Laut Angaben war es bis 2022 den Arbeitnehmern überlassen, ob sie die Krankmeldung nicht nur dem Arbeitgeber, sondern auch der Krankenkasse weiterreichen. Dies erfolgte oft nicht, sodass die Daten bei den Versicherungen nicht registriert wurden.
Inzwischen erhalten die Krankenkassen automatisiert alle Krankmeldungen. Diese gehen so in die Statistiken der Kassen ein, was zu einem plötzlichen Anstieg der erfassten Fälle führte. Gleichzeitig spielten starke Erkältungswellen sowie ein bewussterer Umgang mit Atemwegserkrankungen nach der Pandemie eine Rolle. Die ZEW-Forscher weisen jedoch darauf hin, dass es in Deutschland trotzdem noch keine einheitliche und repräsentative Datenbasis gibt, die Fehlzeiten nach Krankheitsdauer akkurat und vollständig erfasst.
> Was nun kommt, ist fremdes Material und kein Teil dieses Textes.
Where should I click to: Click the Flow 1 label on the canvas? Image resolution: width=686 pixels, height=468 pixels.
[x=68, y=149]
Grippe, Bronchitis und Corona
Erkältungskrankheiten wie zum Beispiel Grippe, Bronchitis oder Coronainfektionen seien die Hauptdiagnose für die Fehltage, so Dr. Jens Baas, TK-Vorstandsvorsitzender. Auch die Vorstandsvorsitzende des Bundesverbands der AOK, Carola Reimann, geht von einem tatsächlichen Anstieg von Krankenfällen aus, wozu Atemwegserkrankungen wie Covid zählen. Auf 100 AOK-Mitglieder kamen im bisherigen Jahresverlauf rund 75 dieser Erkrankungen.
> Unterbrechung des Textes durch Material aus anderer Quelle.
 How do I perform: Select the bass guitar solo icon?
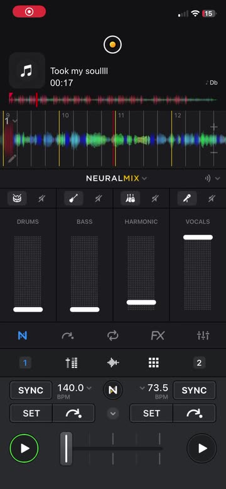[73, 198]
An zweiter Stelle stehen laut der TK psychische Diagnosen wie Depressionen oder Angststörungen. Bei der AOK kamen zwischen Januar und August auf 100 Versicherte rund 15 solcher Fälle und damit bereits mehr als im Gesamtjahr 2023. Weil Arbeitnehmer in solchen Fällen meist deutlich länger krankgeschrieben sind als etwa bei einer Erkältung, hat sich die Zahl der Fehlzeiten aufgrund von psychischen Erkrankungen zwischen 2014 und 2024 um fast die Hälfte erhöht. Im Schnitt sind die Beschäftigten in diesem Fall mehr als 28 Tage krankgeschrieben.
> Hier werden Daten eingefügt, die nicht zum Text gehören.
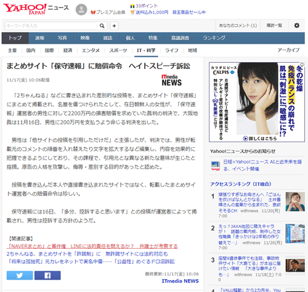Click the plus button beside search
308x292 pixels.
pos(114,26)
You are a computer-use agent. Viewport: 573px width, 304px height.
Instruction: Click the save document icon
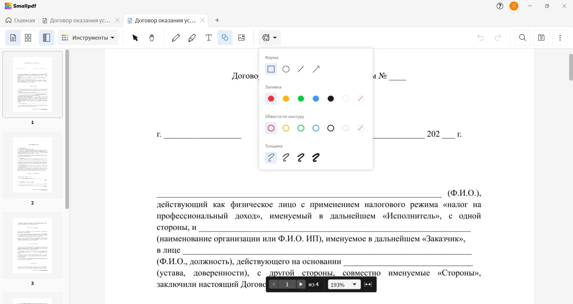coord(541,38)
An dritter Stelle stehen laut der TK Krankschreibungen aufgrund von Muskelskeletterkrankungen.
Mitmenschen informieren
Jeder kennt ihn: den Anflug einer Erkältung. Es beginnt meistens mit Kopf- und Halsschmerzen oder Schnupfen. Laut dem TK-Chef Baas war während Pandemiezeiten die Frage, wie man andere Menschen vor Ansteckung schützen kann, sehr präsent. Doch eine aktuelle bundesweite Forsa-Befragung im Auftrag der TK zeigt, dass viele Menschen diese Haltung offensichtlich beibehalten haben. Das Ergebnis der Befragung: 77 Prozent der Befragten geben an, bei ersten Anzeichen soziale Kontakte, sofern möglich, zu vermeiden. Außerdem geben 71 Prozent der Befragten an, dass sie im Krankheitsfall Menschenmengen meiden. Das trifft bei 74 Prozent der Frauen und nur bei 67 Prozent der Männer zu.
Corona-Maßnahmen für viele immer noch relevant
Die Befragung zeigt außerdem, dass viele im Krankheitsfall immer noch die Corona-Schutzmaßnahmen wie Maskentragen (29 Prozent) oder Mitmenschen über die eigene Krankheit informieren, immer noch angewendet werden. Letzteres trifft bei 50 Prozent der unter 40-Jährigen und 34 Prozent der Befragten mittleren Alters zu.